Methodology: Where We Got Our Numbers
The idea behind the
ENT Web platform survey was to discover on what servers the IT organizations at the largest US companies were trusting their corporate identity or brochure Web sites.
We chose the sites that host basic information about a company for investors, employees, and customers rather than e-commerce engines to get a consistent measure across corporations. Not every huge company derives millions or billions of dollars from an e-commerce source, but nearly all major corporations sport some kind of basic Web site.
The ENT Web platform survey was conducted in late April and early May. We used the 2000 Fortune 500 list (www.fortune.com) to rank the companies, and we used the corporate identity site listed by Fortune to determine what Web server and operating system were in use.

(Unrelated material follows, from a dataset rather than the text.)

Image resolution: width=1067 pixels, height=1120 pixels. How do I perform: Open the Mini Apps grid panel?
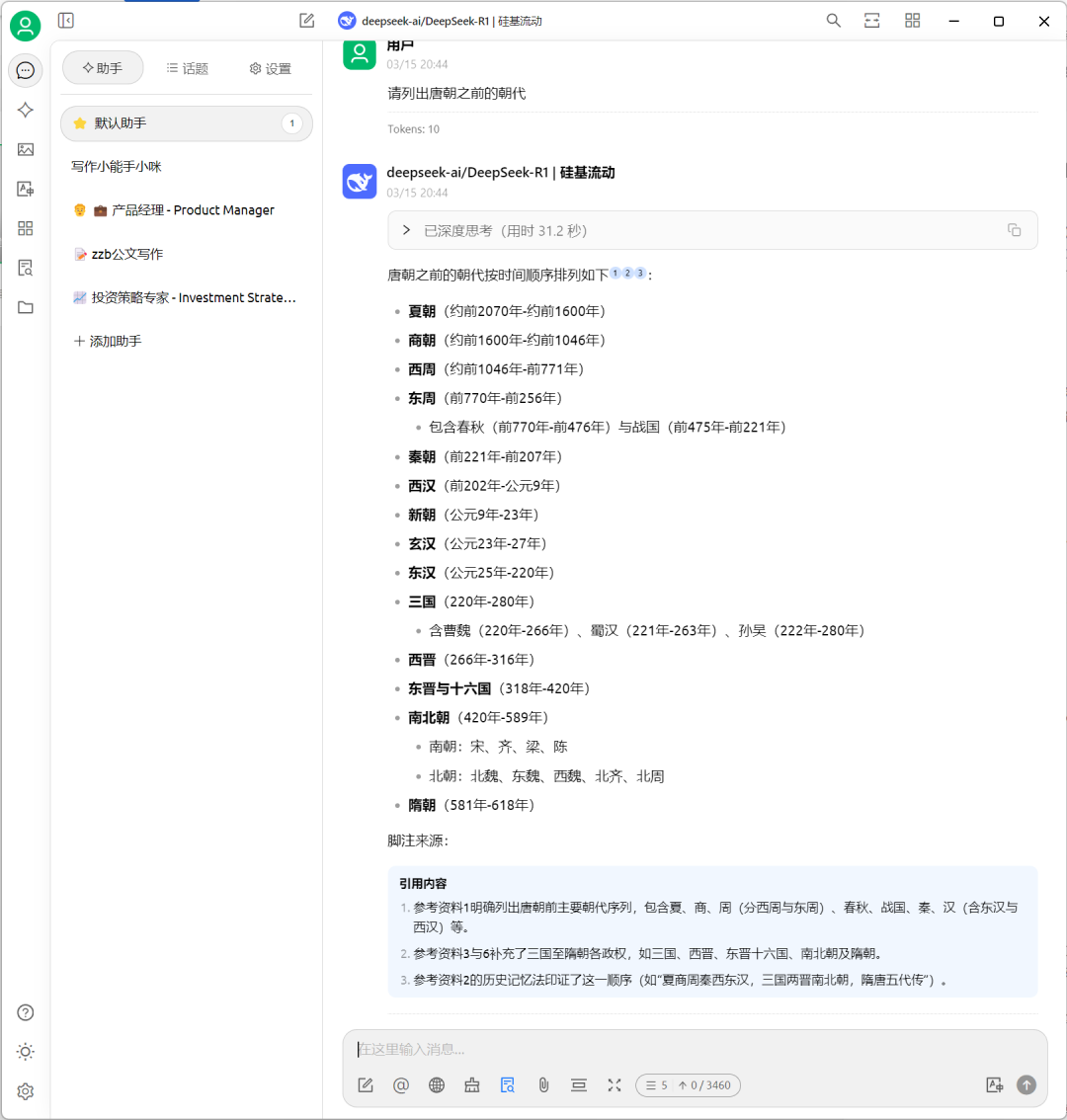coord(25,228)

ENT used a Web site pinging tool from Netcraft Ltd.'s (www.netcraft.com) Web site to find out what platform each site was running.

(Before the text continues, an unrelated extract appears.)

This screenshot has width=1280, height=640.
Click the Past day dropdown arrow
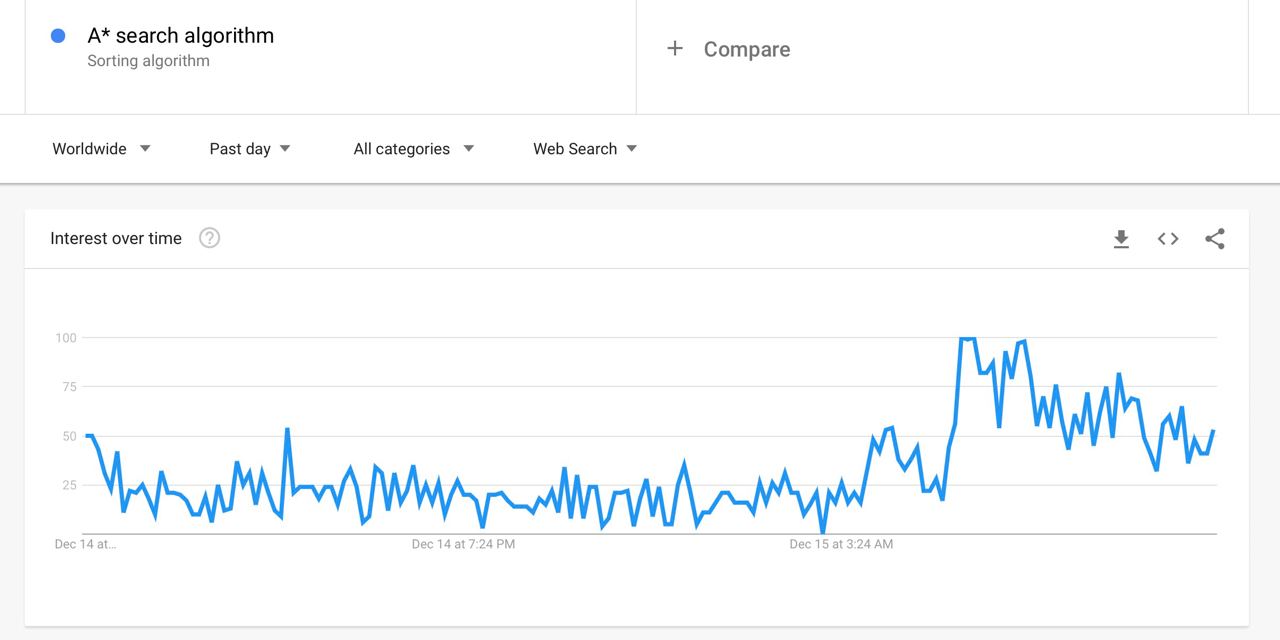tap(285, 149)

The tool relies on a little-known feature of the Web, HTTP-headers. When a browser requests a Web page, the server can send a rich mix of HTML, script, images, multimedia and other objects for the browser to interpret and display. The server can also send information about the page or about the server that delivered it.
This information, sent from server to browser in small packages called HTTP headers, is the source for the information in the ENT survey. But is the information in those headers reliable?

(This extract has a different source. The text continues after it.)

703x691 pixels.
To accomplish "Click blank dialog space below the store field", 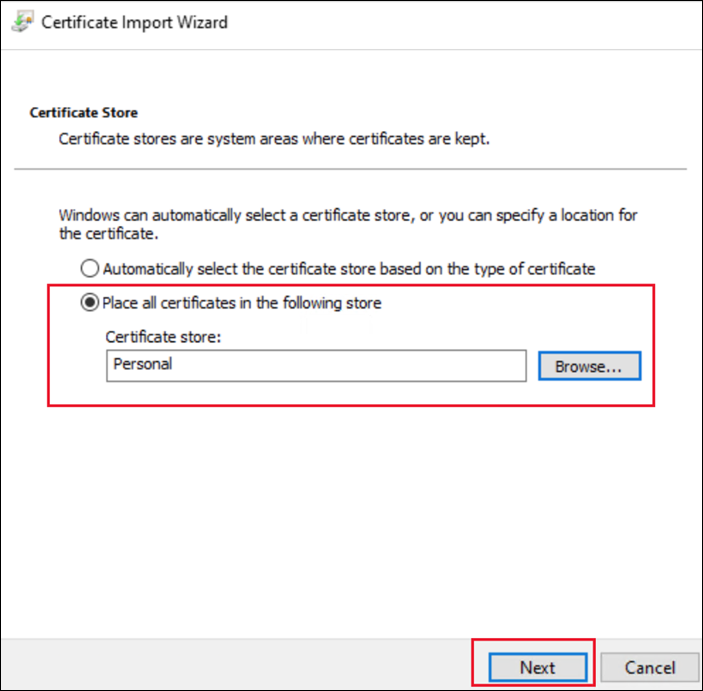I will [350, 500].
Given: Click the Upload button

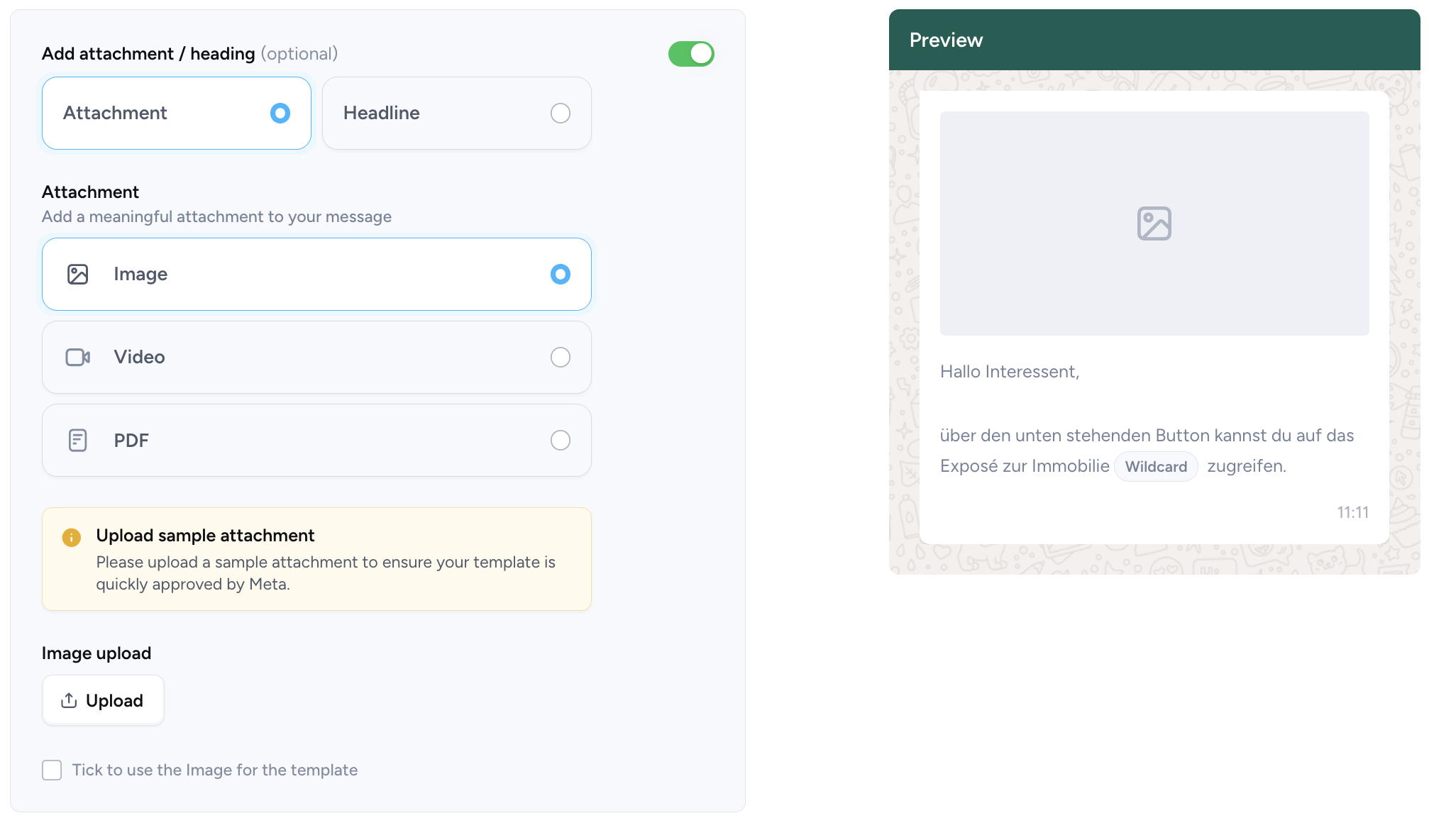Looking at the screenshot, I should 103,700.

In certain situations, the answer is no. Sometimes the information in the headers reflects unusual or special purpose networking strategies employed by the organizations running the servers. For instance, several large commercial sites use a front door Web server that examines incoming requests and then redirects them to servers based on certain criteria, such as the server which is least busy, the one available with special tools to meet the requirements of the request, or a server that is closer to the browser in the Internet’s public topology.
These front doors are often called HTTP request brokers because they redirect HTTP requests to servers better suited to fulfill incoming requests. In our survey, an organization using a request broker would report the operating system, Web server, and platform of the broker, not the server that eventually delivered the service.
Another example is when organizations insert a cache between incoming requests for service and a Web server. Done to enhance performance for the visitor and reduce workload on the corporate Web server, these Web proxy cache servers have become popular at high-volume sites. In our survey, a corporation with a Web proxy cache would report the cache server’s platform and server software -- not the platform of the server with the original content.
Many organizations now put security tools between external visitors and the machines that deliver public content. Some use firewalls as a gateway between the public Internet and the corporate LAN that connects their public Web server. Others use a technique called network address translation to ensure that outside requests are passed through an intermediary where access control and other rules can be applied to the traffic. In these cases, our survey reflects information from the intermediate machine rather than the one on which the content resides.
Other complications exist, but all are guided by the desire to provide better performance for the visitor and increase security for the corporate site. But do these substantially skew the results of the survey? These techniques are in much wider use in e-commerce sites than in traditional outreach and publishing sites. While the actual number is a closely guarded secret, one estimate puts the number of traditional Fortune 500 sites using these techniques at about 10 percent.